Le récit se déroule dans l'au-delà de la mythologie chinoise, le Diyu, conférant ainsi au roman une tonalité éthérée portée par la magie de l’endroit. Grâce à elle, il est alors aisé de se figurer, à travers la description des cent niveaux de l’au-delà, le brouillard et les montagnes de la peinture sous l'empire et plus communément de la Grande Muraille de Chine dans la culture populaire. Les dieux, démons et entités mythiques y sont de la sorte décrits de manière énigmatique, mystérieuse et insaisissable. Les nombreux termes désignant les lieux constituant le Diyu et ses entités, traduits en français, permettent aussi au lecteur de découvrir l’immense poésie de la mythologie chinoise, qu'il est également possible de retrouver dans les dénominations des différentes portes et pavillons de la Cité Interdite à Pékin ; un excellent exemple de la sophistication et de la complexité de la culture traditionnelle chinoise. Et si la mythologie chinoise et le Diyu semblent bien plus complexes que la mythologie gréco-romaine ou égyptienne, lesquelles sont sans doute les plus connues du monde occidental, l'auteure parvient à distiller une grande quantité d'informations, à fournir un réel aperçu de cette mythologie de façon naturelle et intelligible, et à dessiner une carte du Diyu à l’instar de la carte des Enfers de Virgile.

Malgré une atmosphère profondément chinoise, l'empreinte de l'Occident se fait toutefois ressentir dans certaines réactions et attitudes des personnages. Tout d'abord, la Légende de Hua Mulan peut être perçue comme féministe et se prête à l'évidence à cette thématique, cependant, les interactions hommes-femmes en Chine à cette époque ne peuvent être décrits de manière identique aux rapports occidentaux contemporains. Nonobstant, par endroits, la touche féministe est bien amenée et semble cohérente, car même si la société chinoise structurait les rapports homme-femme d'une certaine façon, dans le cadre privé, il est possible que les personnes la constituant pussent avoir leur propre manière de les percevoir. Et il est important de noter ce décalage : ces moments créent en effet un réel contraste entre l’influence et le contexte chinois de l'histoire et les rapports entre les personnages qui de temps à autre paraissent occidentalisés. Aussi, les insubordinations militaires parsemant le roman semblent peu réalistes et détonnent quelque peu, même si elles s'inscrivent très bien dans l'humour de Mulan.

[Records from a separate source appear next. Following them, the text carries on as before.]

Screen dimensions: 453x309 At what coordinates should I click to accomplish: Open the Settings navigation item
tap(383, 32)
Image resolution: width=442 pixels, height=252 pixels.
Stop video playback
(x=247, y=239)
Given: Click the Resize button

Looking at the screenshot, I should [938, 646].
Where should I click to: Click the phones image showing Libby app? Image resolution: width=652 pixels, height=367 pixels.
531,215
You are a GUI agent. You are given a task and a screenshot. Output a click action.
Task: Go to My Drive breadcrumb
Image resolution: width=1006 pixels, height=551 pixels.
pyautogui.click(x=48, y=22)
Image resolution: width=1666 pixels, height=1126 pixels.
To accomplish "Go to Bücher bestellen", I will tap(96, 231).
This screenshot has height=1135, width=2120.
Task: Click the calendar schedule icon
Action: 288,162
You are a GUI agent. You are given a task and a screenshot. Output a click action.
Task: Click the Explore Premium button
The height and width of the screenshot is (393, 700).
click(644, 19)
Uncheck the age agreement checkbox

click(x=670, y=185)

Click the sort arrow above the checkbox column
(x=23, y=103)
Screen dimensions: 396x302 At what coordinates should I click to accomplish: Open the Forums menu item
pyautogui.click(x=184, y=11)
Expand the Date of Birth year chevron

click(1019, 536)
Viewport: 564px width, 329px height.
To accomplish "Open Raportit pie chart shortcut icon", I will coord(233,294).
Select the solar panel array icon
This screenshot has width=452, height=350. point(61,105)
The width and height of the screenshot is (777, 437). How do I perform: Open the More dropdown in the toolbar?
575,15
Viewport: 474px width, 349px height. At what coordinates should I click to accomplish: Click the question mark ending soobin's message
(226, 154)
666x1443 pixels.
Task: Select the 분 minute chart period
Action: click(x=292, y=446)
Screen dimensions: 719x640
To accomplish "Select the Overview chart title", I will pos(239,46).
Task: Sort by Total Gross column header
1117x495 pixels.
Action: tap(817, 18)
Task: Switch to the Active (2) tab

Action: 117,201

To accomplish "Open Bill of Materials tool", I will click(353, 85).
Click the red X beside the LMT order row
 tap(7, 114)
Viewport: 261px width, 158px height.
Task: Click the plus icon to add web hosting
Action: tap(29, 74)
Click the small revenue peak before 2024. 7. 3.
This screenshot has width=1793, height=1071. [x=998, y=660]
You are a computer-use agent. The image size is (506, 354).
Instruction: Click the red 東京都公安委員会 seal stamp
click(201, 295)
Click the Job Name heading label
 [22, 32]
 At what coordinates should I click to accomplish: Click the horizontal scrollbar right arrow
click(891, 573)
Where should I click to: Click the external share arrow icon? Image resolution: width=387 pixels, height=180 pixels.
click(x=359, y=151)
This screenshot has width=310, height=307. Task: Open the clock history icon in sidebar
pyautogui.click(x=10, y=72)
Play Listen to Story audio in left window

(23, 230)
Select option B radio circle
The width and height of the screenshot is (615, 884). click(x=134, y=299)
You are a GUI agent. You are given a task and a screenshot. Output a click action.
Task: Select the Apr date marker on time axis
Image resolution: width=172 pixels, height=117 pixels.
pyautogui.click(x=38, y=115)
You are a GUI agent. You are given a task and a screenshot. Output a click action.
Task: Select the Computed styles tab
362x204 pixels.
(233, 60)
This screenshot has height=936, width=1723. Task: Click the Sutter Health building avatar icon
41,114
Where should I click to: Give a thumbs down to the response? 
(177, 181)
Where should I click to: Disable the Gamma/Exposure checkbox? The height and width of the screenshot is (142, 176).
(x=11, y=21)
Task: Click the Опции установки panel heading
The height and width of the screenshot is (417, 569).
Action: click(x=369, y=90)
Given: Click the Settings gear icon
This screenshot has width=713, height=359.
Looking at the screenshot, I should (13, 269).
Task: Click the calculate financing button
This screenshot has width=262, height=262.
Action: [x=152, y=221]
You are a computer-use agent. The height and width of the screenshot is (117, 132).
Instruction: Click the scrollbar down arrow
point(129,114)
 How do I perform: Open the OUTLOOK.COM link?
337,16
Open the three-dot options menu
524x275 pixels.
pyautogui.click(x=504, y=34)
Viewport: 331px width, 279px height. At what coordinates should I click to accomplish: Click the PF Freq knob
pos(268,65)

L'histoire de Mulan se trouve donc altérée à partir du moment où elle lance le canon sur les Huns : cette nouvelle version comporte alors quelques flashbacks qui permettent au lectorat de se repositionner dans le récit original et de découvrir grâce au médium de la littérature, comme le veut la tradition des Twisted Tales, les intentions, pensées et émotions des personnages lors du déroulement des péripéties. La relation de Mulan et de son père, clef de l'histoire originale, est ainsi abordée de manière plus détaillée, et fait écho pour un lecteur occidental au rapport du père avec ses filles dans le roman de Jane Austen Raisons et Sentiments. Cette thématique du lien père-enfant prend encore plus d'importance dans ce nouveau récit, car à celui de Mulan et de son père vient se rajouter le lien qui unit Li Shang au sien. Au plus grand plaisir des lecteurs, Elizabeth Lim fait également évoluer la relation entre Li Shang et Mulan lors de cette aventure spirituelle, qui leur permet de se découvrir mutuellement et aux lecteurs d'apprendre à mieux connaître ces personnages cultes. Tout comme beaucoup de romans de la collection des Twisted Tales, l'auteure en profite aussi pour clarifier certains éléments du Classique d'animation Disney qui auraient pu prêter à confusion, tels que la raison pour laquelle les dignitaires ne cherchent pas à approfondir l'absence du nom de Fa Ping des registres.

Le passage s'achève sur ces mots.